▸ Work task
Copy the passage on the slave trade below, starting with "The African slave" and going on through "other powerful person.", and substitute "European buyers" for "European traders".

Excerpt Block Start

The African slave was sometimes a criminal, but, more often than not, he was captured in battle. As the slave trade grew and with it the need for more slaves, the number of these battles increased. Clearly, many battles were being fought solely for the purpose of acquiring slaves who could then be sold to the European traders. Sometimes, too, the slave might have been the political enemy of the ruler or of some other powerful person.

The slaves were then marched to trading stations along the coast where a European agent, who resided at the station, inspected them and negotiated their purchase. The inspection was humiliating and degrading procedure. Men, women, and children usually appeared stark naked and underwent the close scrutiny of the agent and sometimes a physician. After the trauma of capture and the shame of inspection, the slaves were regimented into crowded quarters at the trading station or "factory" to wait for the next shipment to leave. They had to be supervised very closely as many tried to escape and others tried to commit suicide.

When a ship was ready to sail, the slaves were chained together and marched down to the shore. There they were bundled into large canoes and were paddled through the crashing breakers to where the slave ship was waiting. Slaves have told how they began the voyage in trepidation, being frightened by the sight of the "white devils" who, they had heard, liked to eat Africans. Then the long voyage commenced. Conditions here were even more crowded than at the "factory." Slaves were generally kept below deck with no sunshine or fresh air. They were crowded so close together that there was never any standing room and often not even sitting room. Again, they had to be supervised closely as many tried to starve themselves to death or to jump overboard. However, the greatest loss of slave property was due to disease, The ship's captain feared that disease would whittle away his profits, and, even more, he worried that it would attack him and his crew. When the passage was completed, and the West Indies had been safely reached, the slave again had to undergo the same kind of degrading inspection and sale which had occurred in Africa, but this time he had to experience the torment in a strange and distant land.

Excerpt Block End
Material provided Block Start

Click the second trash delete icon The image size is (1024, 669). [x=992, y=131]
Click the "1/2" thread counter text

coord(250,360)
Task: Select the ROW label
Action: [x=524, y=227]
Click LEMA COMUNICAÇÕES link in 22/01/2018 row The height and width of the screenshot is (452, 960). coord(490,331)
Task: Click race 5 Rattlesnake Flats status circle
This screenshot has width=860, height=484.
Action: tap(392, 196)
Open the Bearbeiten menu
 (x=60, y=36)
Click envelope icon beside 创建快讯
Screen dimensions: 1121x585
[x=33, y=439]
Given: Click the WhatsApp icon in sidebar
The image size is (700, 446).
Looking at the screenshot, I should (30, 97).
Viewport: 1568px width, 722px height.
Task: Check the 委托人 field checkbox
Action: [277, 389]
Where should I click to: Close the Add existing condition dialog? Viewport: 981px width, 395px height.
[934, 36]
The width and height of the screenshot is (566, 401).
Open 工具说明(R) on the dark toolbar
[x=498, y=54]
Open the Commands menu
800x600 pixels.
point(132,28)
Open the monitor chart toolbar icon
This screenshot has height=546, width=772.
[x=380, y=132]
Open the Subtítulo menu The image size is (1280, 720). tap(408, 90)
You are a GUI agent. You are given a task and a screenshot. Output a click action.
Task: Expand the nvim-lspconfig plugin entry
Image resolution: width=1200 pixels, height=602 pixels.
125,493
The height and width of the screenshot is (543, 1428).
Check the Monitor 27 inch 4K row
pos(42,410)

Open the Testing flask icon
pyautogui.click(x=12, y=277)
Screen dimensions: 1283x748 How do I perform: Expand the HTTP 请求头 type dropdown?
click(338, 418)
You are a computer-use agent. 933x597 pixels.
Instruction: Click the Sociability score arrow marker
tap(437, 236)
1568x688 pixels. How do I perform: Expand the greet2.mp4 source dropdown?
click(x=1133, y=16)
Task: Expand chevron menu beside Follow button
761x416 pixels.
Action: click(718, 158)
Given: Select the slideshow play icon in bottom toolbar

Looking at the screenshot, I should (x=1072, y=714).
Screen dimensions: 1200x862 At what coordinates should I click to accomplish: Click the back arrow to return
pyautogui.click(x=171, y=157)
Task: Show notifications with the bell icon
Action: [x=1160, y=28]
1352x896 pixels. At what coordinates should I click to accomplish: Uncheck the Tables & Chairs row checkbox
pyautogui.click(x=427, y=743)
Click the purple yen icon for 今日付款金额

Material provided Block End

▸ Result of the exercise
The African slave was sometimes a criminal, but, more often than not, he was captured in battle. As the slave trade grew and with it the need for more slaves, the number of these battles increased. Clearly, many battles were being fought solely for the purpose of acquiring slaves who could then be sold to the European buyers. Sometimes, too, the slave might have been the political enemy of the ruler or of some other powerful person.